SUN-468 Sex Differences in Obesity-Mediated Impairment of Reproductive Function

Increasing prevalence in obesity has become a significant public concern. C57BL/6J mice are prone to diet-induced obesity (DIO) when fed high-fat diet (HFD), and develop chronic inflammation and metabolic syndrome, making them a good model to analyze mechanisms whereby obesity elicits pathologies. DIO mice demonstrated profound sex differences in response to HFD with respect to inflammation and hypothalamic function. First, we determined that males are prone to DIO, while females are resistant. Ovariectomized females, on the other hand, are susceptible to DIO, implying protection by ovarian hormones.
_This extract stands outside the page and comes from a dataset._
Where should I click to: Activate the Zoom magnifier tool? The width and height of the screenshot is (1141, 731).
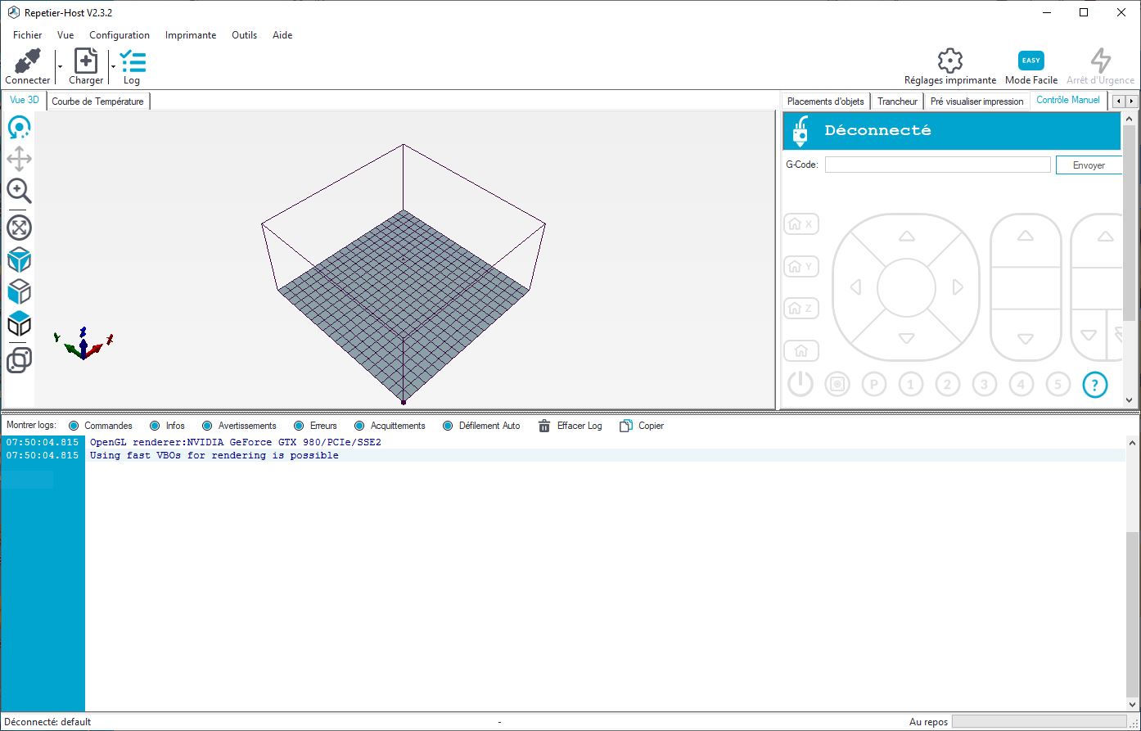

Males, but not females, exhibit changes in gonadotropin hormone concentration and hypothalamic neuropeptide expression. Surprisingly, ovariectomized females remain resistant to neuroendocrine changes, showing that ovarian hormones are not necessary for protection. Second, obese mice exhibit sex differences in DIO-induced inflammation. Proinflammatory cytokines are increased specifically in males, while anti-inflammatory cytokines are increased in the hypothalami of females but not males, which may provide protection to female mice. Again, females are protected from the increase in inflammatory cytokines regardless of the presence of ovarian hormones. Third, males and females deposit fat differentially in subcutaneous and visceral depots. Obese males exhibit reduced synapses in GnRH neurons and diminished GnRH gene expression, which may stem from obesity-mediated activation of immune cells or from direct effect of proinflammatory cytokines on GnRH gene expression, respectively. Proinflammatory cytokines directly repress GnRH gene expression in GT1-7 cells model, while in vivo, obese males show activation of a cytokine-induced transcription factor in GnRH neurons. Our studies suggest that inflammation-induced hypothalamic changes are potentially responsible for diminished levels of gonadotropin hormones, testosterone, and sperm numbers, which corresponds to the observations in obese humans. Taken together, we propose a potential mechanism of obesity-induced impairment of hypothalamic function, and our data implicate neuro-immune mechanisms underlying sex-specific differences in obesity-induced impairment of the hypothalamic function with potential consequences for reproduction and fertility.